I found this module very simple to use, in one line of code it randomly generates a User agent string.

from user_agent import generate_user_agent, generate_navigator
from pprint import pprint

print(generate_user_agent())
# 'Mozilla/5.0 (compatible; MSIE 8.0; Windows NT 6.3; Win64; x64)'

print(generate_user_agent(os=('mac', 'linux')))
# 'Mozilla/5.0 (Macintosh; Intel Mac OS X 10.8; rv:36.0) Gecko/20100101 Firefox/36.0'

pprint(generate_navigator())

# {'app_code_name': 'Mozilla',
#  'app_name': 'Netscape',
#  'appversion': '5.0',
#  'name': 'firefox',
#  'os': 'linux',
#  'oscpu': 'Linux i686 on x86_64',
#  'platform': 'Linux i686 on x86_64',
#  'user_agent': 'Mozilla/5.0 (X11; Ubuntu; Linux i686 on x86_64; rv:41.0) Gecko/20100101 Firefox/41.0',
#  'version': '41.0'}

pprint(generate_navigator_js())

# {'appCodeName': 'Mozilla',
#  'appName': 'Netscape',
#  'appVersion': '38.0',
#  'platform': 'MacIntel',
#  'userAgent': 'Mozilla/5.0 (Macintosh; Intel Mac OS X 10.9; rv:38.0) Gecko/20100101 Firefox/38.0'}
Answered By: Federico Baù

This is how, I have been using a random user agent from a list of nearlly 1000 fake user agents

from random_user_agent.user_agent import UserAgent
from random_user_agent.params import SoftwareName, OperatingSystem
software_names = [SoftwareName.ANDROID.value]
operating_systems = [OperatingSystem.WINDOWS.value, OperatingSystem.LINUX.value, OperatingSystem.MAC.value]   

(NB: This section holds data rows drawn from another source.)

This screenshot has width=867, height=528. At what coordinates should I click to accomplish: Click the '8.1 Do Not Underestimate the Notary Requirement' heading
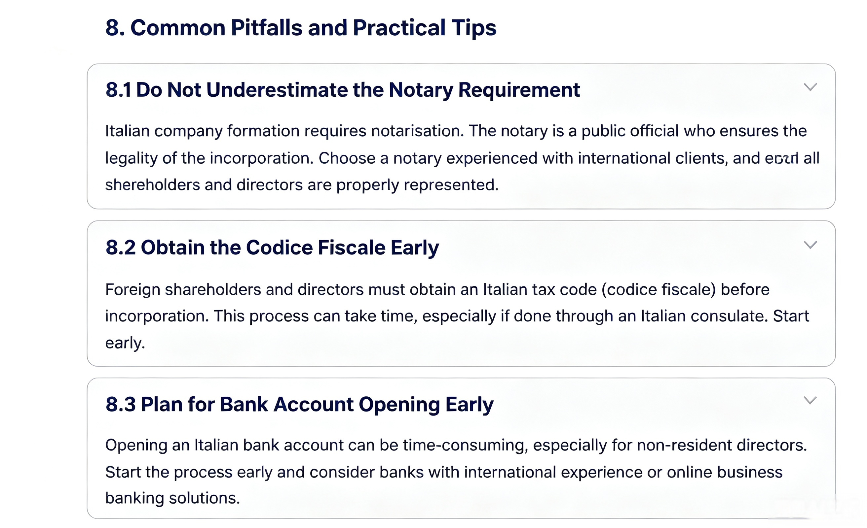pyautogui.click(x=342, y=90)
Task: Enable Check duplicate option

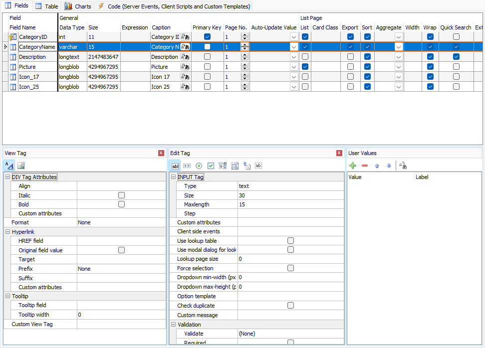Action: coord(290,305)
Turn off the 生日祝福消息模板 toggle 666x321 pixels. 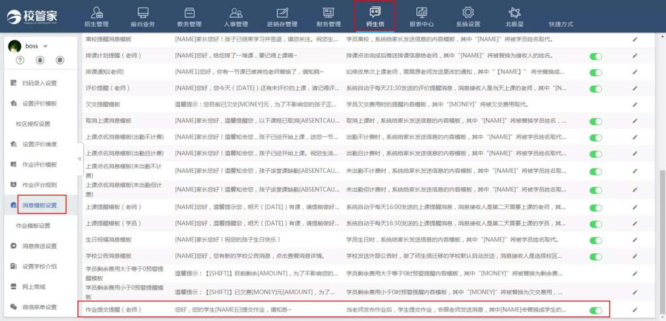pos(595,240)
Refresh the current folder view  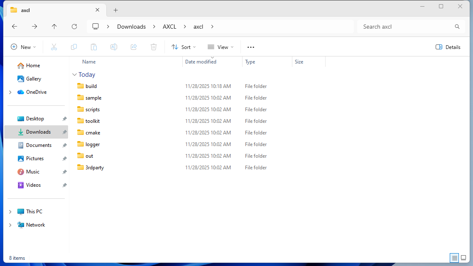pos(74,27)
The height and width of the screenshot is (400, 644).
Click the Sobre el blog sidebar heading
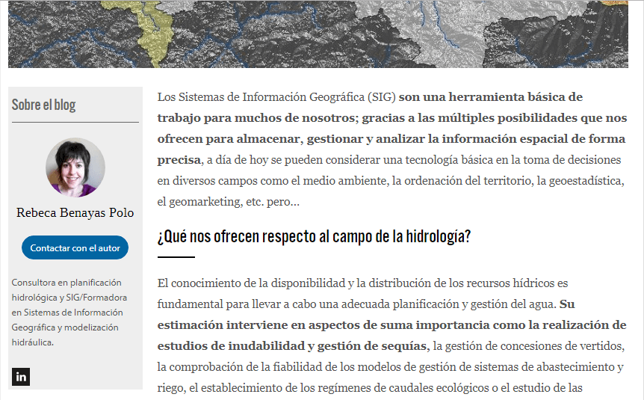click(43, 105)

user_agent_rotator = UserAgent(software_names=software_names, operating_systems=operating_systems, limit=1000)

# Get list of user agents.
user_agents = user_agent_rotator.get_user_agents()

user_agent_random = user_agent_rotator.get_random_user_agent()

Example

print(user_agent_random)

Mozilla/5.0 (Windows NT 10.0; Win64; x64) AppleWebKit/537.36 (KHTML, like Gecko) Chrome/87.0.4280.88 Safari/537.36

For more details visit this link

Answered By: Mubeen Mubarik

I use pyuser_agent. this package use get user agnet

import pyuser_agent
import requests

ua = pyuser_agent.UA()

headers = {
      "User-Agent" : ua.random
}
print(headers)

uri = "https://github.com/THAVASIGTI/"
res = requests.request("GET",uri,headers=headers)
print(res)

console out

{'User-Agent': 'Mozilla/5.0 (Windows; U; Windows NT 6.1; zh-CN) AppleWebKit/533+ (KHTML, like Gecko)'}
<Response [200]>
Answered By: THAVASI.T

User agent is ok but he wants to fetch a JavaScript site.we can use selenium but it is annoying to setup and maintain so the best way to fetch a JavaScript rendered page is requests_html module. Which is a superset of the well known request module. To install use pip

pip install requests-html

And to fetch a JavaScript rendered page use

from requests_html import HTMLSession
session = HTMLSession()
r = session.get('https://python.org/')

Hope it will help. It uses puppter to render javascript and also it downloads chromium but you don’t have to worry everything is happening under the hood.you will get the end result.